◆ Extract
= = = = = = =

Involvement of autophagy in diosgenin‑induced megakaryocyte differentiation in human erythroleukemia cells

Abstract

Natural agents have been used to restart the process of differentiation that is inhibited during leukemic transformation of hematopoietic stem or progenitor cells. Autophagy is a housekeeping pathway that maintains cell homeostasis against stress by recycling macromolecules and organelles and plays an important role in cell differentiation. In the present study, an experimental model was established to investigate the involvement of autophagy in the megakaryocyte differentiation of human erythroleukemia (HEL) cells induced by diosgenin [also known as (25R)‑Spirosten‑5‑en‑3b‑ol]. It was demonstrated that Atg7 expression was upregulated from day 1 of diosgenin‑induced differentiation and was accompanied by a significant elevation in the conversion of light chain 3 A/B (LC3‑A/B)‑I to LC3‑A/B‑II. Autophagy was modulated before or after the induction of megakaryocyte differentiation using 3‑methyladenine (3‑MA, autophagy inhibitor) and metformin (Met, autophagy initiation activator). 3‑MA induced a significant accumulation of the LC3 A/B‑II form at day 8 of differentiation. It was revealed that 3‑MA had a significant repressive effect on the nuclear (polyploidization) and membrane glycoprotein V [(GpV) expression] maturation. On the other hand, autophagy activation increased GpV genomic expression, but did not change the nuclear maturation profile after HEL cells treatment with Met. It was concluded that autophagy inhibition had a more prominent effect on the diosgenin‑differentiated cells than autophagy activation.

Keywords: 3‑methyladenine; autophagy; diosgenin; human erythroleukemia cells; megakaryocyte differentiation.

= = = = = = =

◆ Task requirements
1. In one to three sentences, explain what result in the abstract on autophagy and diosgenin supports its conclusion that autophagy inhibition had a more prominent effect than autophagy activation.
2. Answer these questions from the abstract on autophagy and diosgenin:
(a) From which day of diosgenin‑induced differentiation was Atg7 expression upregulated?
(b) What role does the abstract give metformin?
(c) At which day of differentiation did 3‑MA cause a significant accumulation of the LC3 A/B‑II form?
3. Continue the abstract on autophagy in diosgenin‑induced megakaryocyte differentiation from where it stops.
You do not need the stored data to do any of this work.

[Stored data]
= = = = = = =

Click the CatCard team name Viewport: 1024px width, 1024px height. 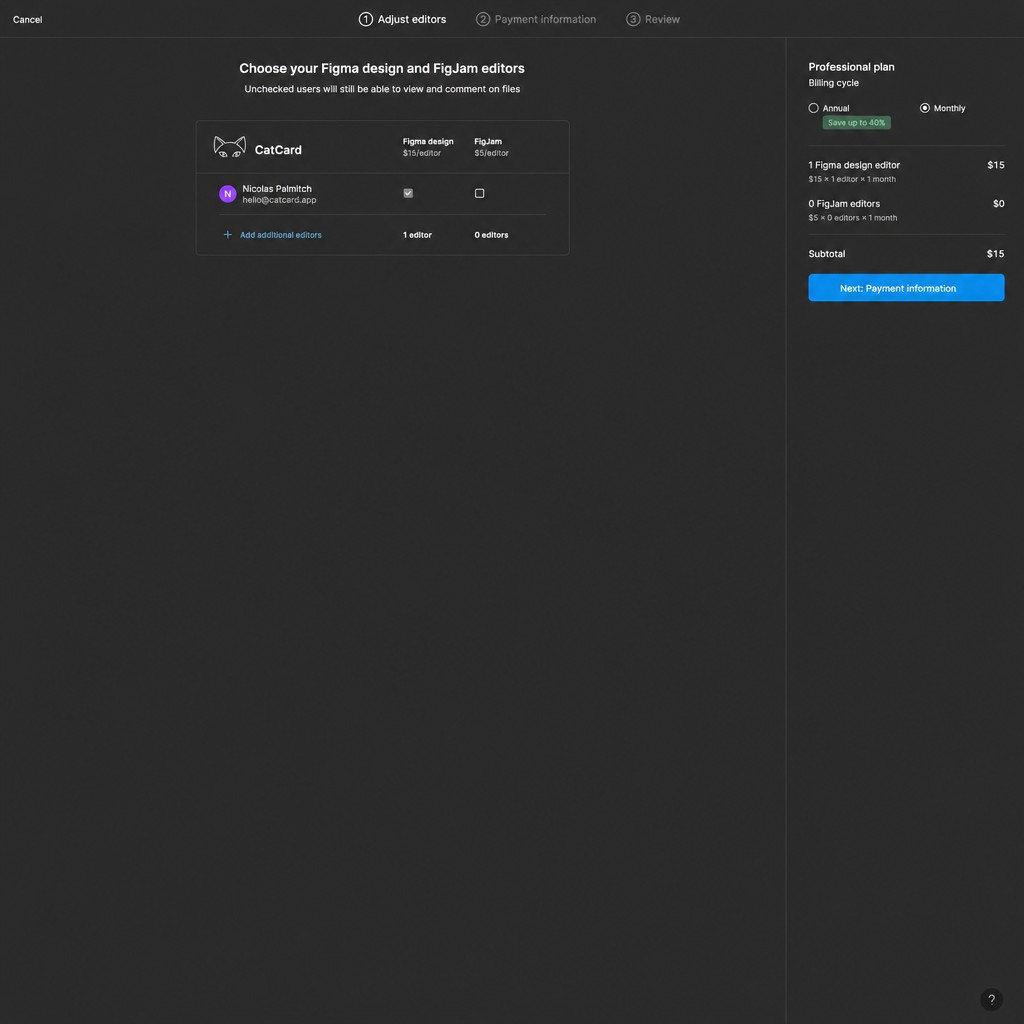coord(278,150)
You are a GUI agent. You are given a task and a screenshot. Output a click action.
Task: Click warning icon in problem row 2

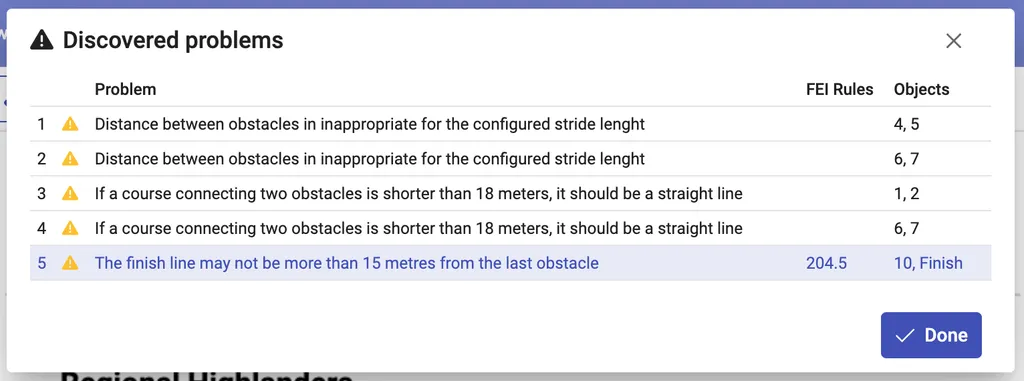70,159
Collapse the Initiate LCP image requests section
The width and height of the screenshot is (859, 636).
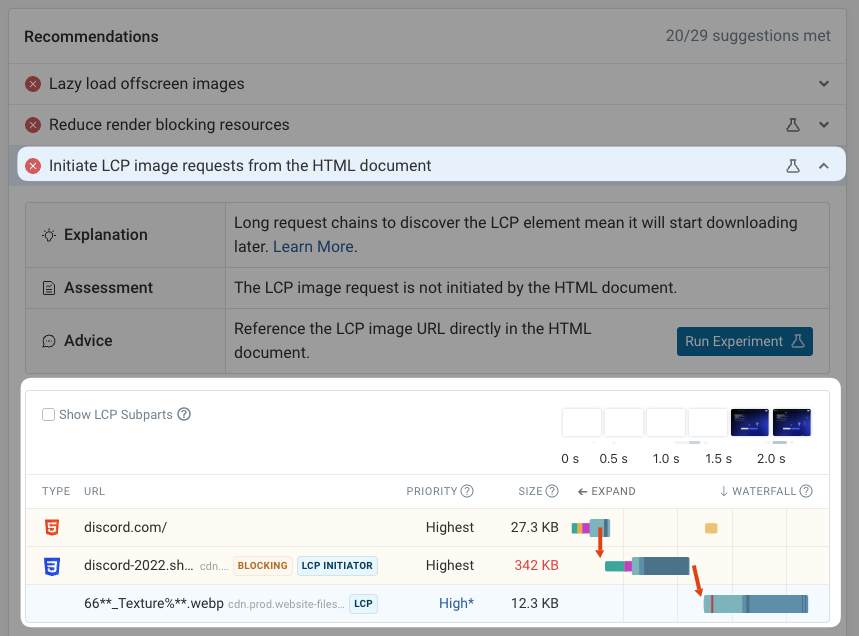click(824, 166)
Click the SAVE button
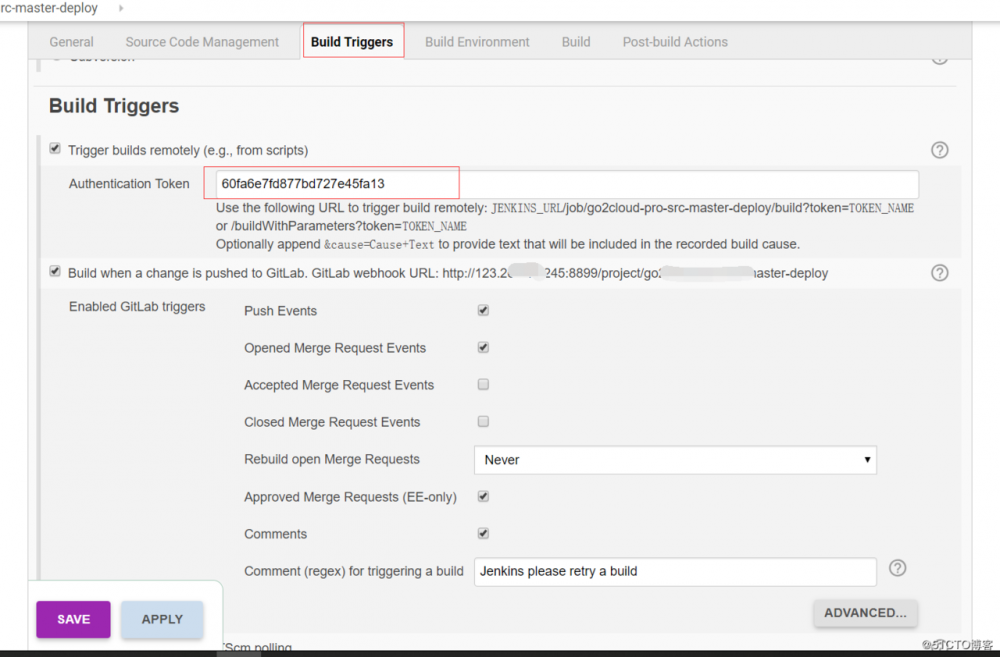The width and height of the screenshot is (1000, 657). click(72, 619)
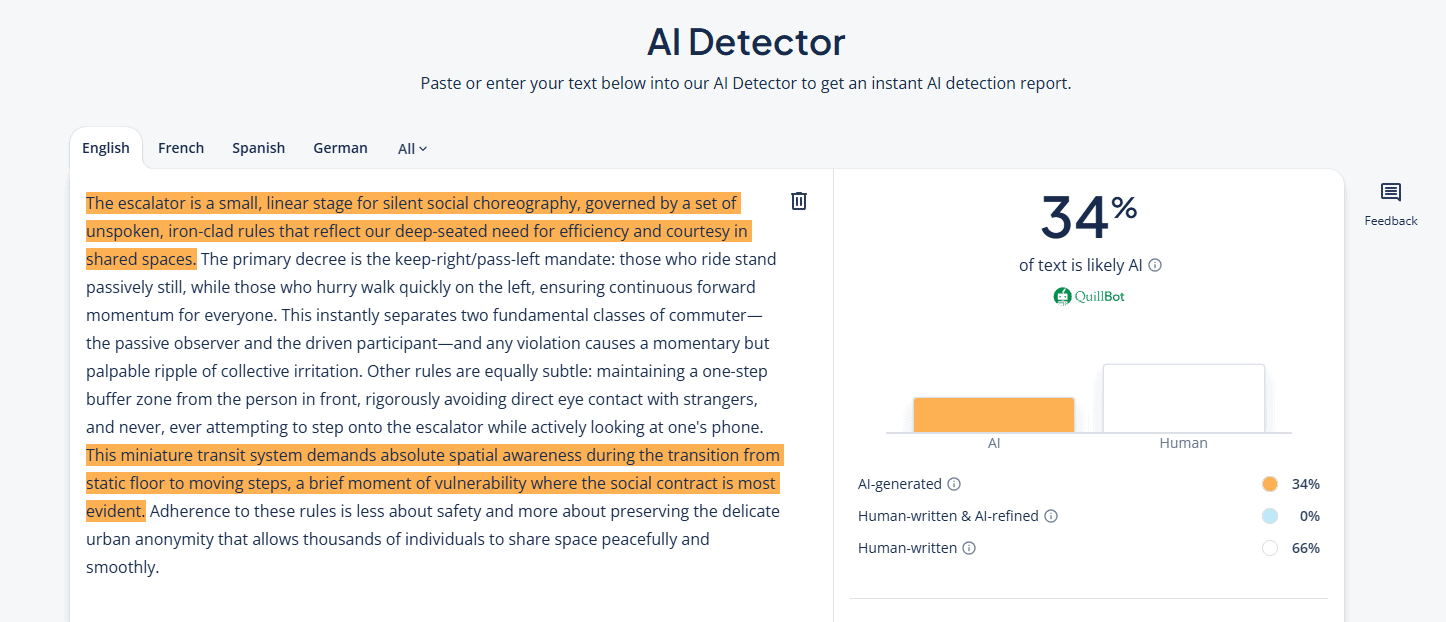Click the trash icon to delete text
The height and width of the screenshot is (622, 1446).
(799, 201)
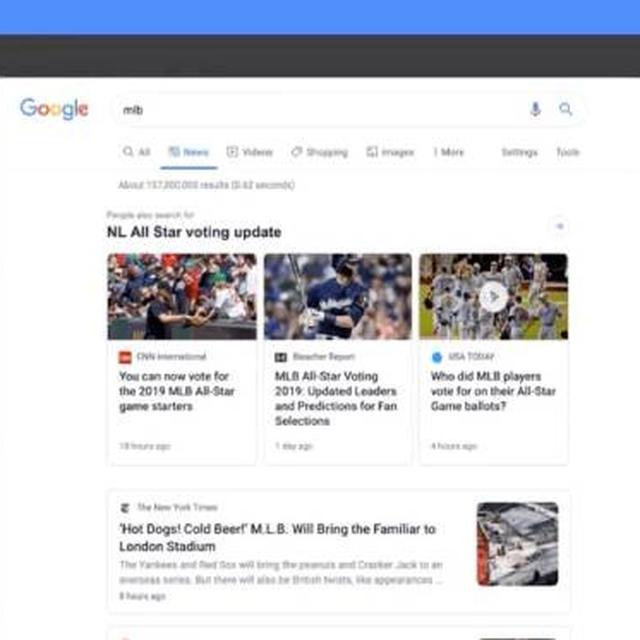Open the More search categories dropdown
The height and width of the screenshot is (640, 640).
click(449, 152)
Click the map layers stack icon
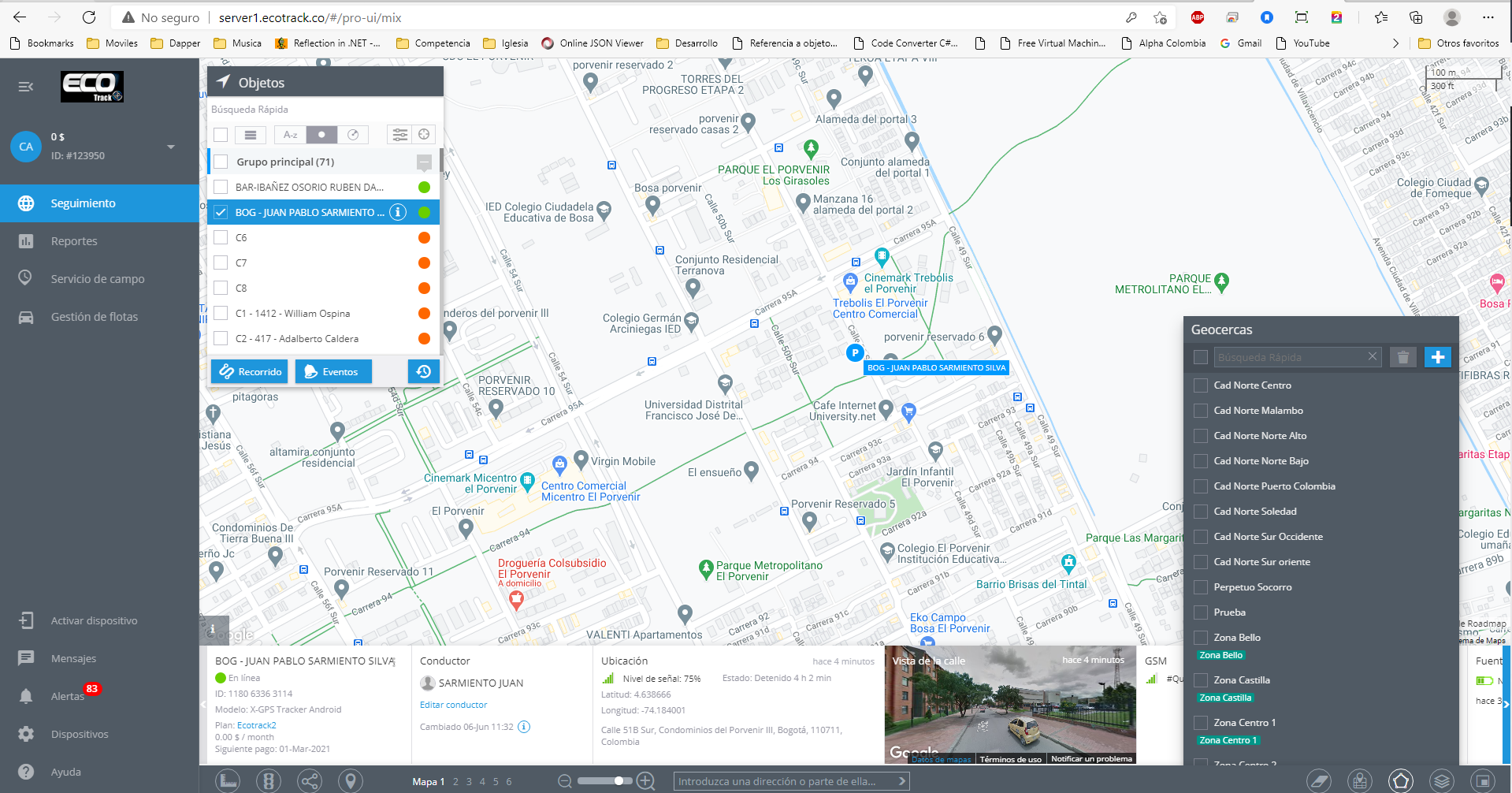 (1441, 780)
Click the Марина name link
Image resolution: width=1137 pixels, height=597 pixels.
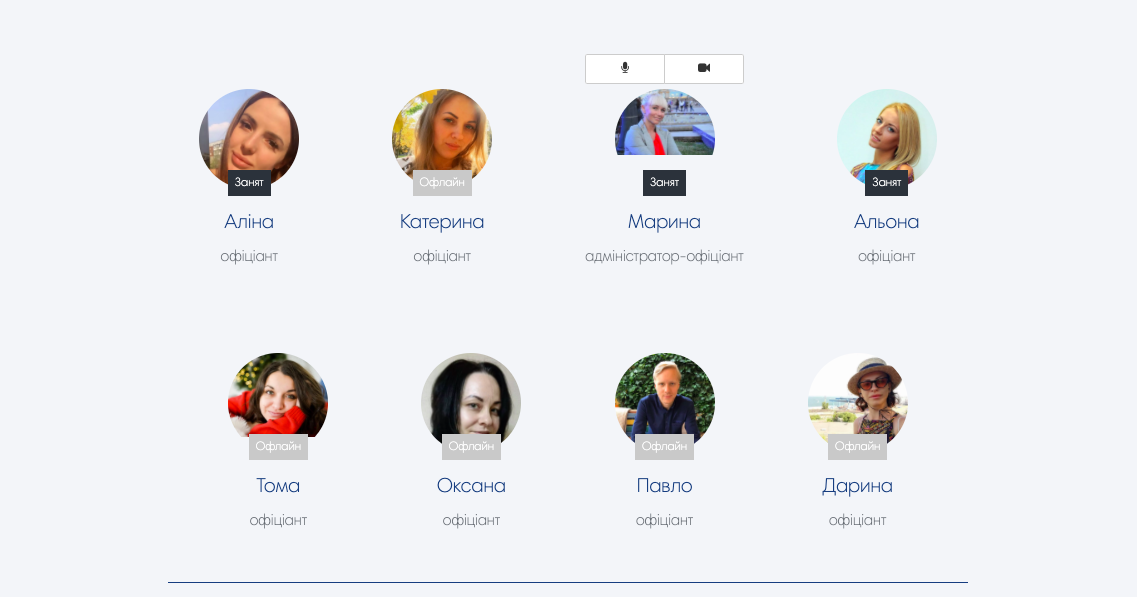point(664,221)

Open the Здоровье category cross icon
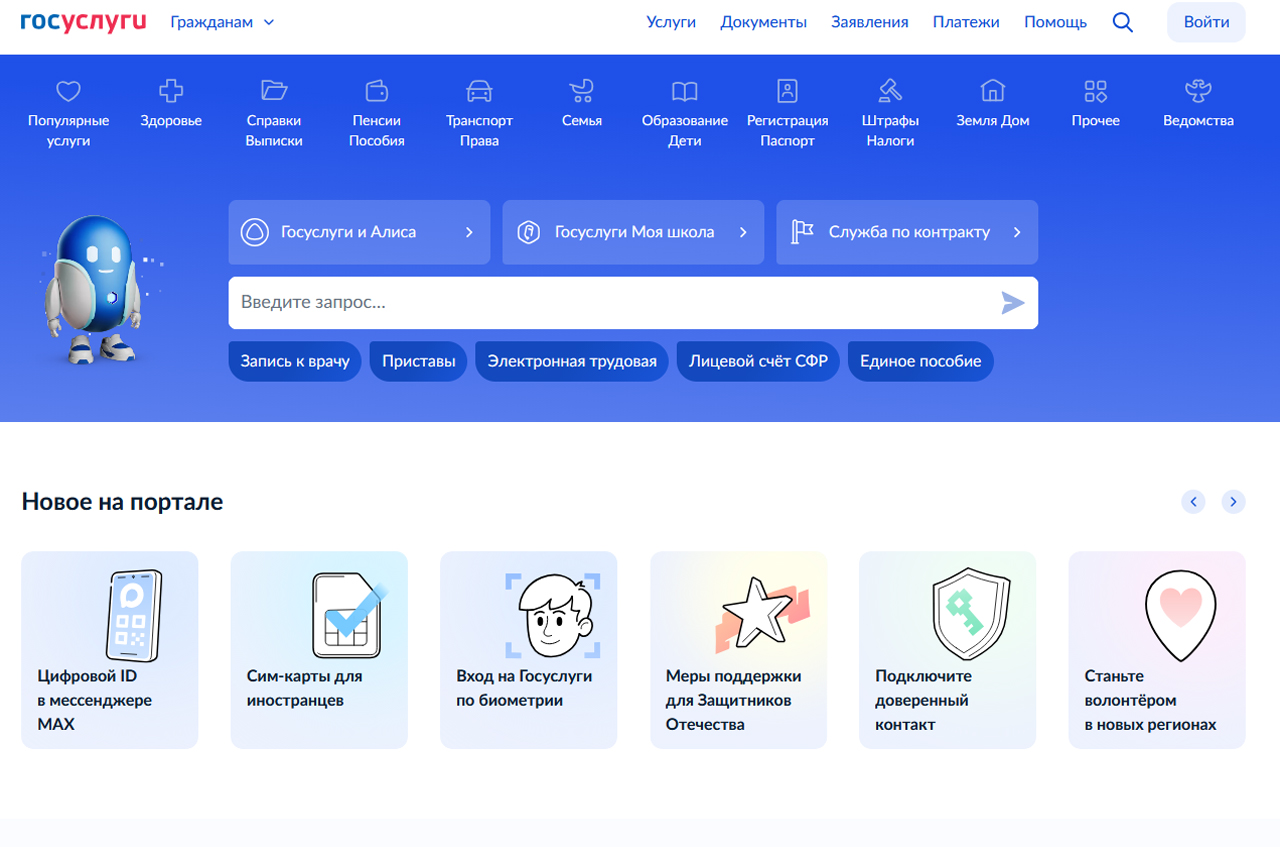click(x=171, y=92)
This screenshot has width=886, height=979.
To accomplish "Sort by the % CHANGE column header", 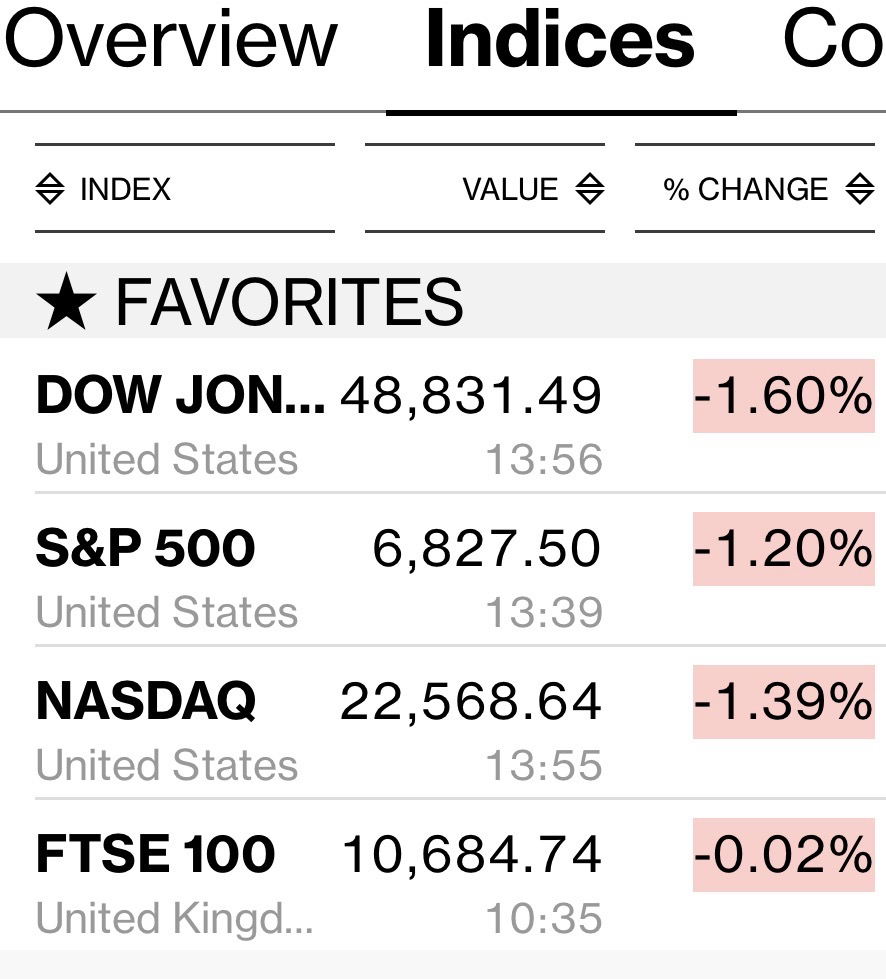I will pyautogui.click(x=746, y=189).
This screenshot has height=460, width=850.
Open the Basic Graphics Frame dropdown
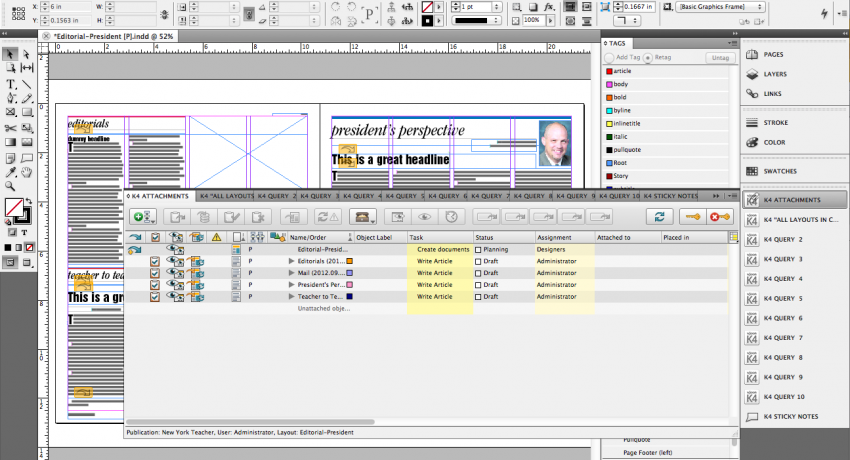[x=720, y=7]
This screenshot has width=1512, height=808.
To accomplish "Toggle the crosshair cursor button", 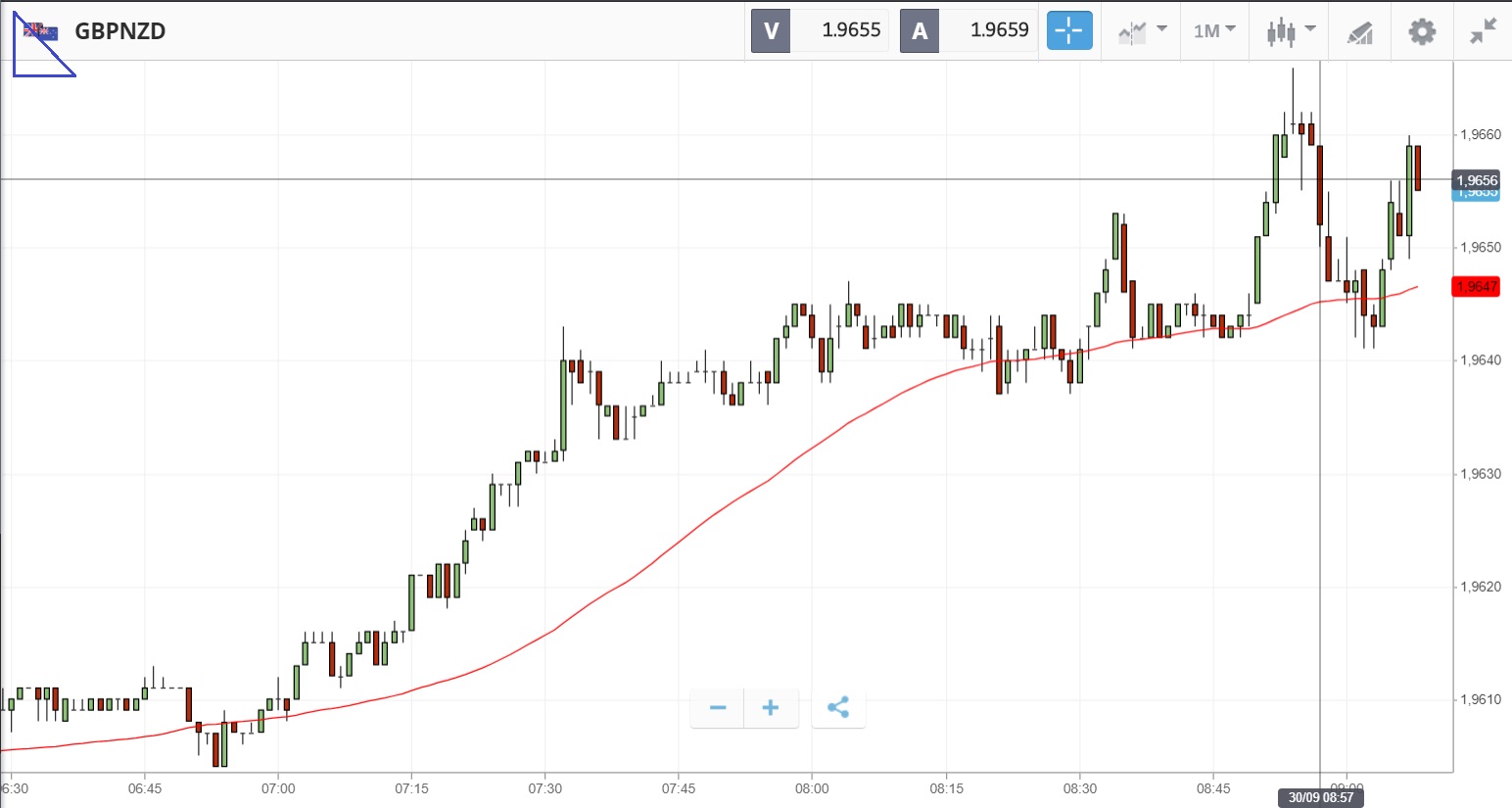I will pyautogui.click(x=1069, y=31).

= = = = = = =

◆ Answers to each task
1. 3‑MA, the autophagy inhibitor, significantly repressed both nuclear maturation (polyploidization) and membrane GpV expression. Met, the activator, increased GpV genomic expression but did not change the nuclear maturation profile. Inhibition therefore affected two aspects of maturation, while activation affected only one.

2.
(a) From day 1.
(b) An autophagy initiation activator.
(c) Day 8.

3.
Figure 1.

Time-dependent expression of autophagy-related protein expression during diosgenin-induced megakaryocytic differentiation in human erythroleukemia cells and effect of autophagy inhibitor or activator. (A) Beclin1, Atg7, Atg12-5, Atg3 and LC3A/B expression levels were evaluated in the total cellular pool using western blot analysis (GAPDH was used as a loading control and the blot shown is representative of three separate experiments). (B) The fold increase values are expressed as the mean ± SEM (n=3). *P<0.05 vs. ctrl group. Dios, diosgenin; LC3A/B, light chain 3 A/B; Ctrl, control; 3-MA, 3-methyladenine; Met, metformin.

Figure 2.

Effect of autophagy inhibitor or activator on cell ploidy during diosgenin-induced megakaryocyte differentiation in human erythroleukemia cells. Relative percentage of nuclear ploidy classes were determined by flow cytometry and values are expressed as the mean ± SEM (n=3). *P<0.05 vs. dios alone group (>4N). Dios, diosgenin; Ctrl, control; 3-MA, 3-methyladenine; Met, metformin.

Figure 3.

Effect of autophagy inhibitor or activator on GpV mRNA expression during diosgenin-induced megakaryocyte differentiation in human erythroleukemia cells. (A) Reverse transcription-semi-quantitative PCR analysis was performed after total RNA extraction and semi-quantification of GpV transcripts using GAPDH as an internal control. Agarose gels shown are representative of three separate experiments. (B) The fold ratios are expressed as the mean ± SEM (n=5). *P<0.05 vs. ctrl group; ^#P<0.05 vs. dios group. Dios, diosgenin; Ctrl, control; 3-MA, 3-methyladenine; Met, metformin; GpV, glycoprotein V.

Figure 4.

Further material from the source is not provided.